She stood stalk still in front of him, wide-eyed and dumbstruck. He does not mean it, her brain chanted at her. He can’t mean it. She looked down at the bag, then back up at him. Was this a test? “I… I’m not leaving,” she managed, unsteadily. “I’m not.”

“Even if I want you to?”

She would not let his words in. “You’ve lost your mind.”

“Or, possibly, I’ve just found it.”

Carly rocked back like he’d physically hit her. She tried to catch her breath, but it wouldn’t come. This was it. This was what she’d been so terrified of. This was why she hadn’t wanted to believe he was for real.

Because he wasn’t. And he was finished. And he wanted her to go.

“You’re …” she felt the grief bubble up in the pit of her stomach. Endless, horrified, screaming grief. And just the beginning of it, just the beginning of the end. A sudden sob ripped out of her and she clapped her hands over her mouth.

“Don’t cry,” he very nearly hissed and threw her bag down onto the floor. “DON’T.”

Oh, there was no stopping this. It was searing. She wanted him to feel it so badly, she wanted to be able to reach out and touch him and let him FEEL the crushing pain of it. Of every broken promise he had ever made, of every single thing he’d ever said to her turning into dust in front of her. She shook her head, hands still clamped over her mouth.

“I’m not falling for this again,” there were tears in his eyes now, too. “You’re not going to use me.”

Something in her snapped and she dropped her hands, shrieking “You have been BEGGING me to use you!” Her voice slid up the scale, nearly bloodcurdling. “You have been begging me for ALL of this!” She reached down to grab her bag, her hands shaking violently. “You’re pathetic! And a liar. You’re just a spoiled brat playing some kind of twisted make-believe prince charming, aren’t you?”

He wouldn’t look at her and she couldn’t stand it. She moved forward, holding the bag in front of her. “Here!” she shoved it at his chest so hard he backed up a step. “Keep it.

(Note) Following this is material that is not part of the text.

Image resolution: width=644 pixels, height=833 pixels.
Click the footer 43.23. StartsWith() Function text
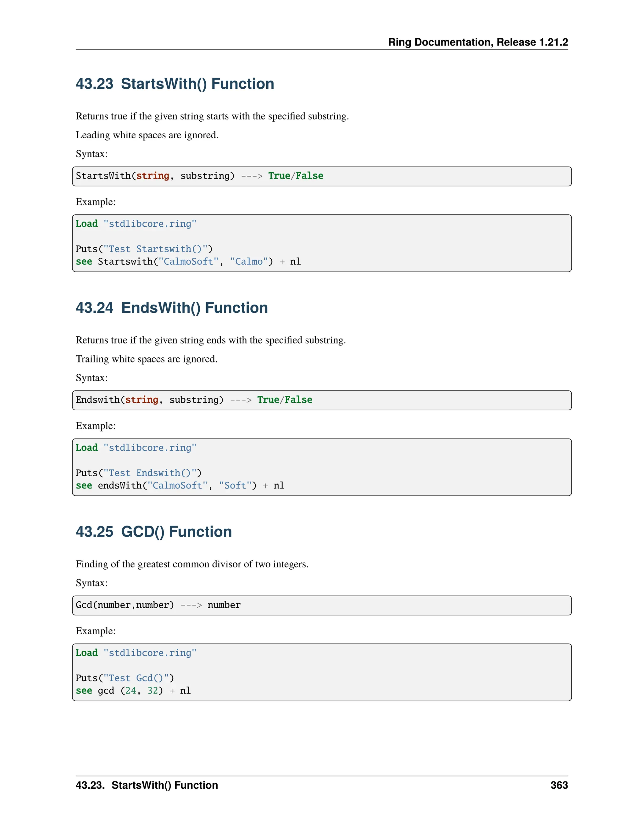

Maybe in a few years you’ll get some kind of sick thrill going through the debris I left behind.” She should take off her ring – God, she couldn’t. She couldn’t even reach for it – “All this time – I felt SORRY for you. I thought you were such a victim. But the truth is, you DESERVE this. The only reason everyone leaves you is because they can’t stand to stay.”

Nikolas’s eyes snapped back to her and she felt the rush of having made her own direct hit – but the wave fell back immediately and she saw, clearly and finally, the hurt and agony in his eyes. He let the bag drop and stepped back from her.

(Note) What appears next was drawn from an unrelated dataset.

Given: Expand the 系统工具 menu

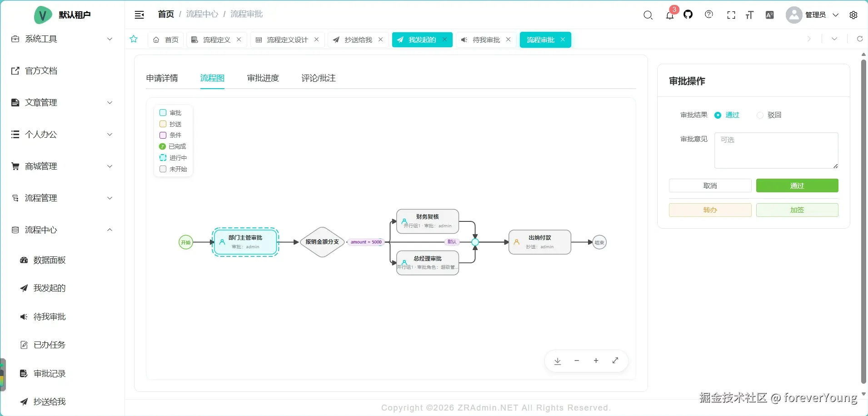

And then she got it. This was the act. This was the insanity. The rest of it was real – but this… This was the hall of mirrors of Nikolas’s emotional landscape. And she had walked right into it with him.

The second that piece slid into place for her, he was gone. Turning and striding out of the room. She swore under her breath and decided in that second that she was in – she wasn’t going to get to stand on the sidelines deciding whether or not to play the game anymore, that was over. She either went after him now and restored him to sanity, or she might as well leave him forever.

Carly threw herself at the door to the bedroom, and sprinted after him. She reached him as he started down the stairs and called out this name, breathless. He didn’t stop. She flew down the stairs after him, pressing her body into the banister and ducking under his arm just as he reached the bottom. With the full force of her velocity, she threw herself against the front door just as he wrenched it open.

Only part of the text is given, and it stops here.